My group plays all of that. because things happen, and there is a reason player's are generally expected to make their own maps (something VTT is killing) and they do forget wherethose traps they got past were.
but we also do see the entire thing as being like a book, not a movie or video game. All of that is part of the story of the characters. It does go a lot faster, don't get me wrong ("We're leaving." Seven minutes later in real time they've done five hours in-game of work getting out of what took them fifteen days in-game and six months of session time getting into).
Crafting to make money? Yeah, possible -- but most actal crafts took multiples of actual hours longer then than they do today. To buy a bolt of cloth -- we'll say simple muslin, not even high grade -- would have cost as much as a typical village merchant earned in 3 months, at the minimum. Those bolts might be enough to make 1 tunic.
There is a degree of fantasy involved -- no question, but how you apply that fantasy is one thing. "I can make a bolt of cloth with magic". Well then, make a bolt of cloth with magic. Use that spell slot on fabricate. go for it.
That isn't crafting, though. That's using magic to make something. And not everyone -- not even all magic users -- can do it.

### Exercise requirements
Transcribe the tabletop gaming post between "There is a degree" and "fabricate. go for it.", inclusive.

### Dataset section
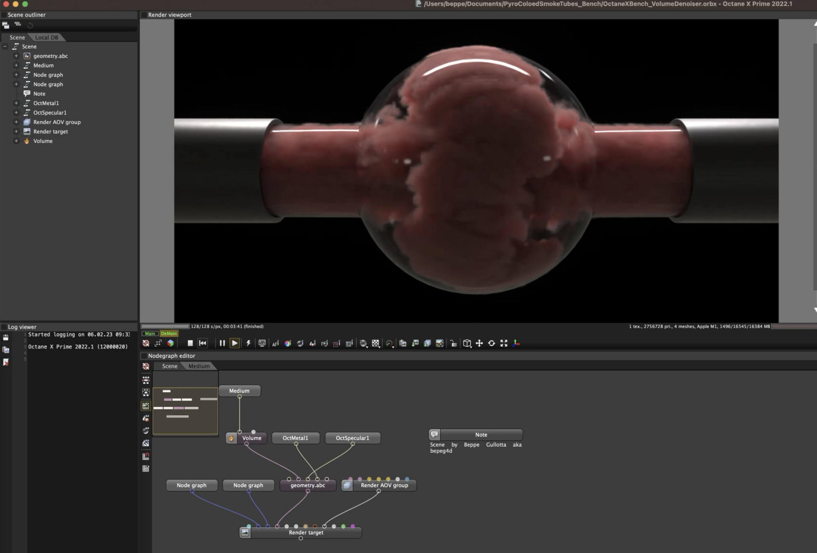The image size is (817, 553).
Task: Select the OctSpecular1 node
Action: tap(352, 438)
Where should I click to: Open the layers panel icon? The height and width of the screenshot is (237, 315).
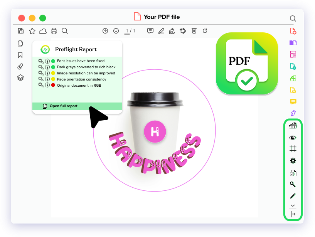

### The output
There is a degree of fantasy involved -- no question, but how you apply that fantasy is one thing. "I can make a bolt of cloth with magic". Well then, make a bolt of cloth with magic. Use that spell slot on fabricate. go for it.